= What to produce =
Look through the material that follows and show every line with the string "dimensions".

= Extracted data =
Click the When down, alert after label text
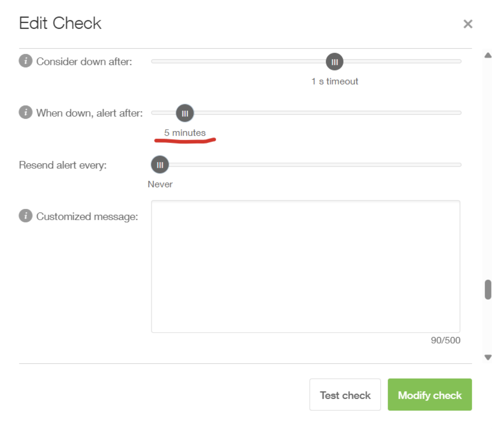Viewport: 492px width, 429px height. tap(90, 113)
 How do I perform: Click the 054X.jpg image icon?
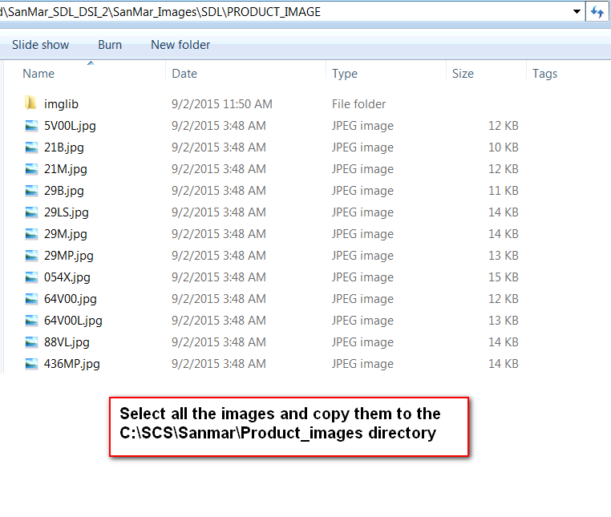click(31, 277)
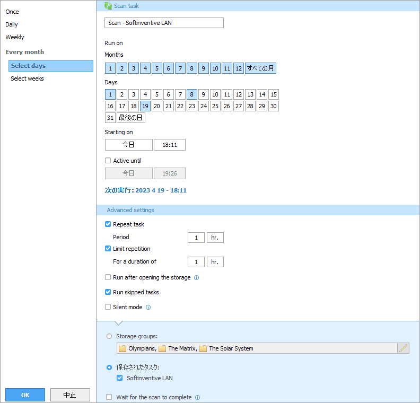Click the 18:11 start time field
Viewport: 420px width, 403px height.
(x=170, y=145)
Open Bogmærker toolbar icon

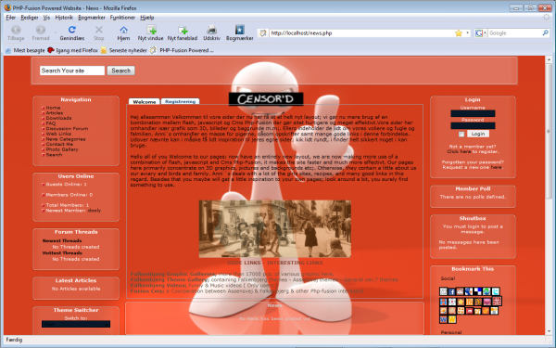point(240,33)
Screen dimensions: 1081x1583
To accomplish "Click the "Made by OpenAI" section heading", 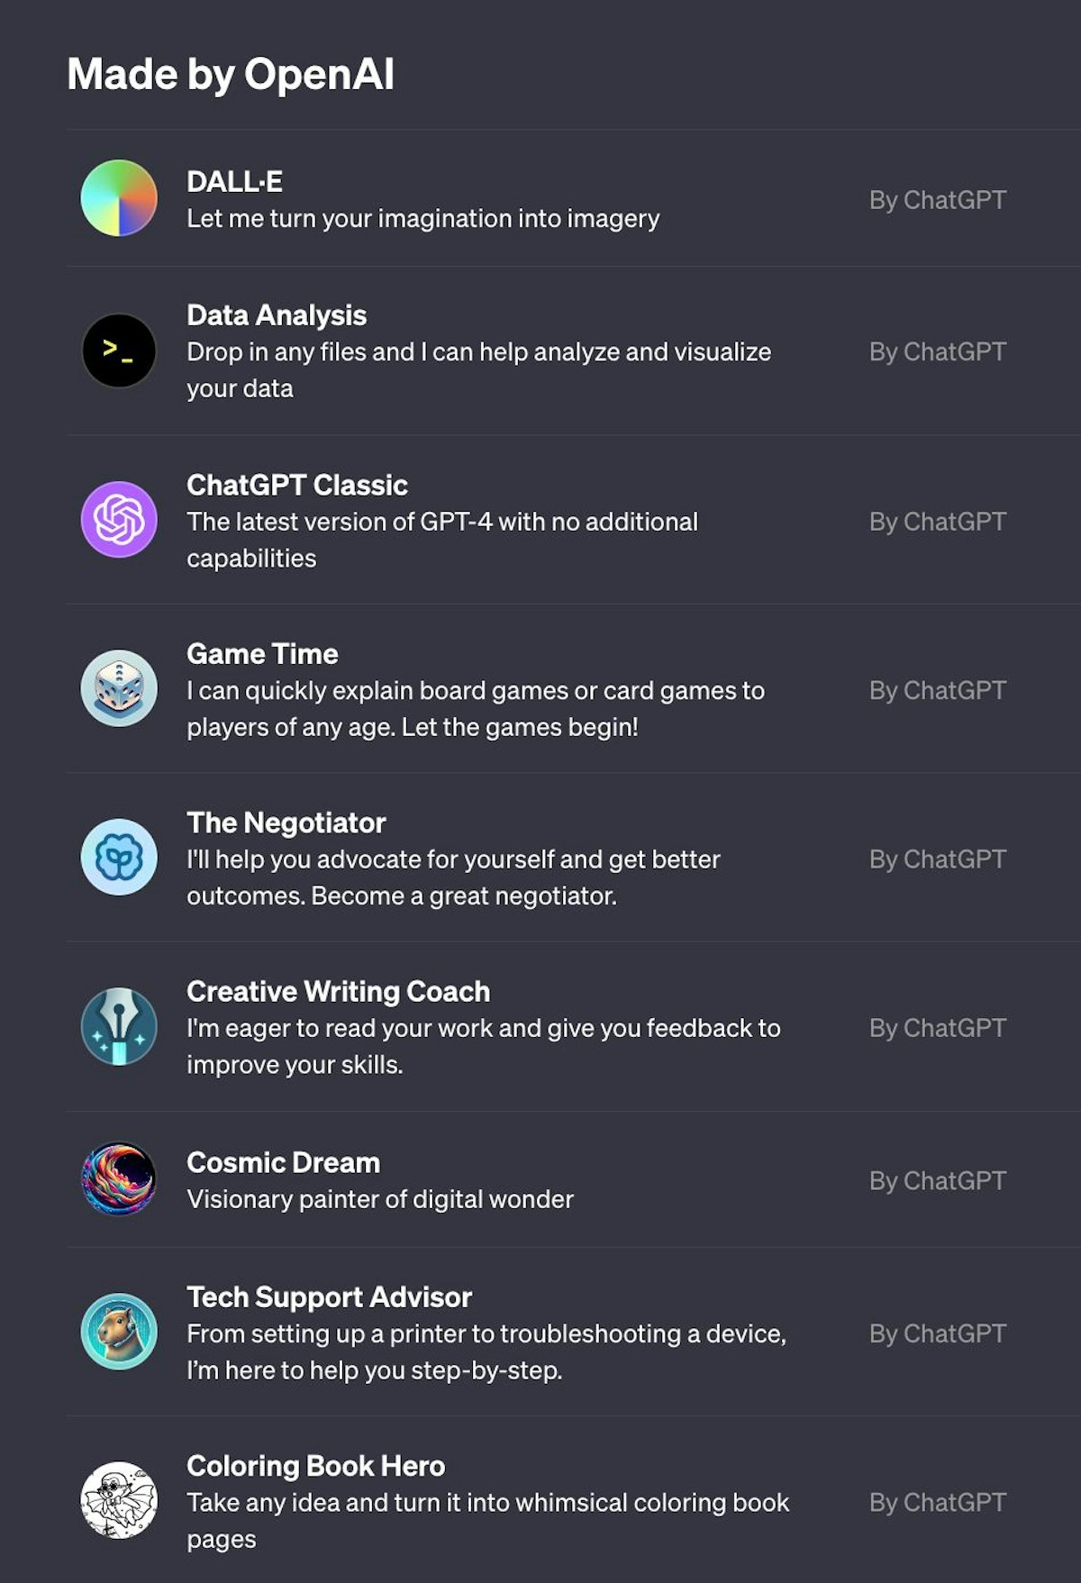I will click(x=231, y=74).
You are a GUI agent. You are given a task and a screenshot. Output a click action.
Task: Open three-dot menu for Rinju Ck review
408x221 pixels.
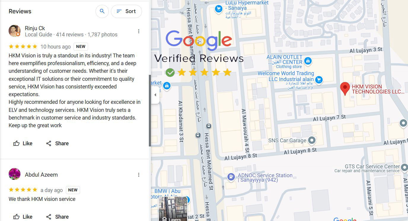(138, 31)
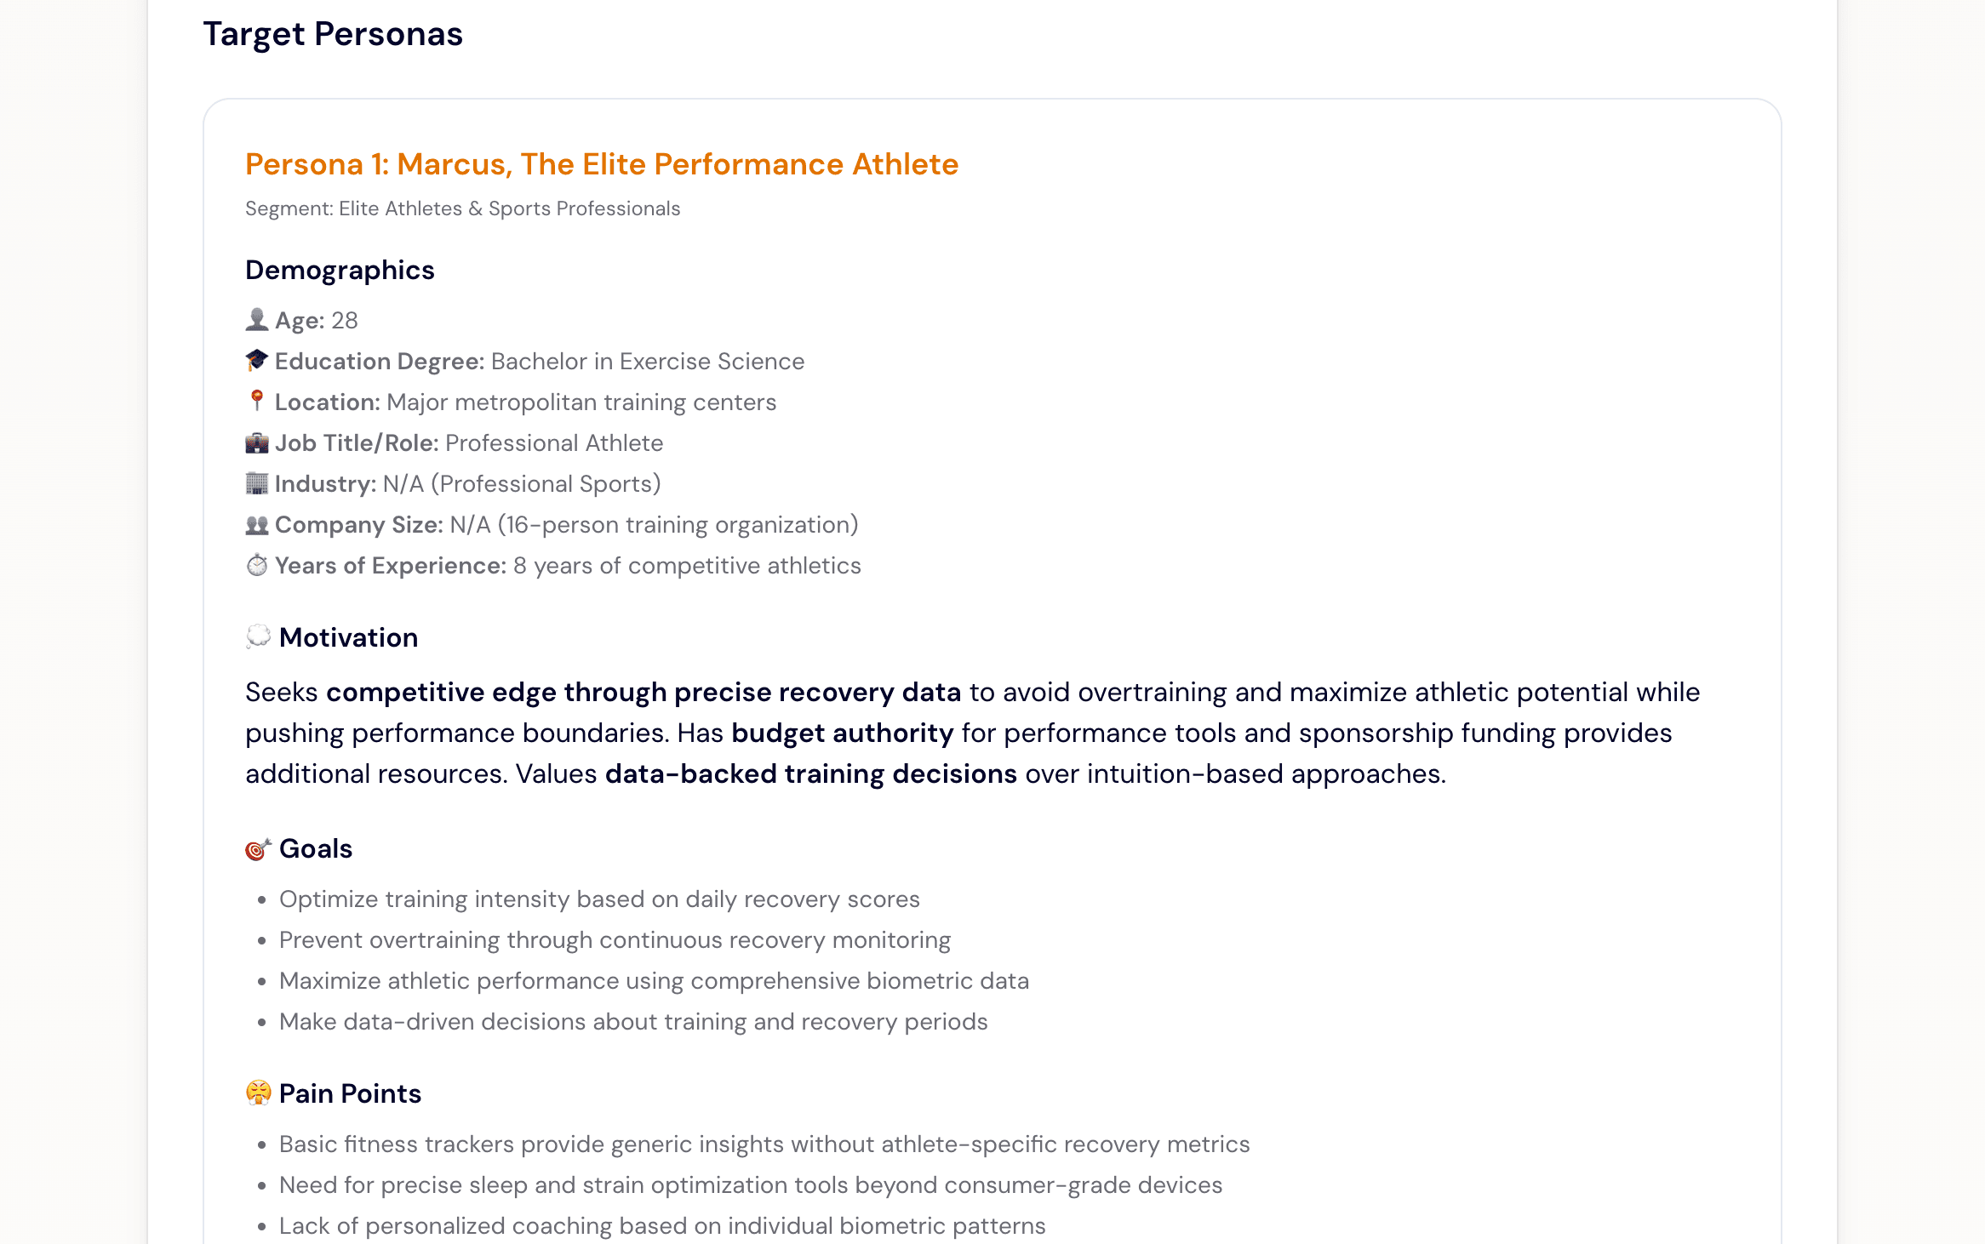Click the Target Personas section title
Viewport: 1985px width, 1244px height.
[332, 34]
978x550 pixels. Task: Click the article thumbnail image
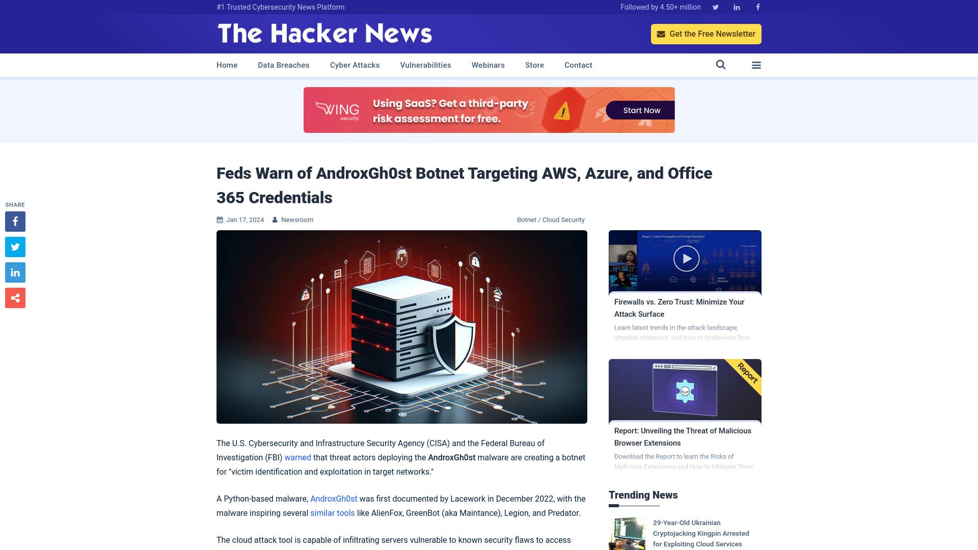[402, 326]
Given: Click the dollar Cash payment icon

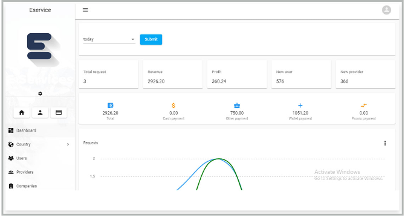Looking at the screenshot, I should [x=173, y=106].
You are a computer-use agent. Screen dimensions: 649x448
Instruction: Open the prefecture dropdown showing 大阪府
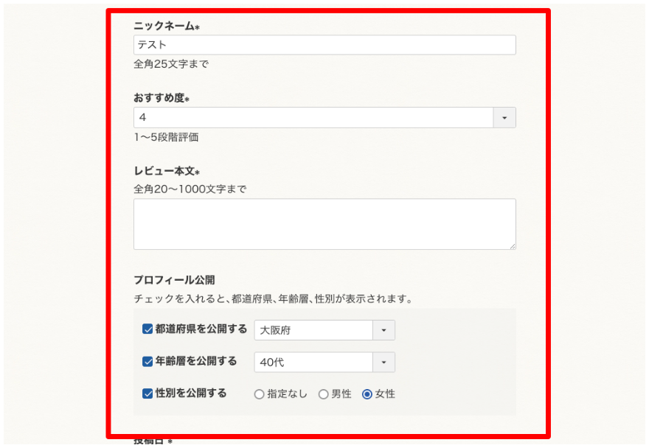point(317,330)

= Exercise result =
Screen dimensions: 1081x1583
You are a computer-use agent. Screen dimensions: 649x448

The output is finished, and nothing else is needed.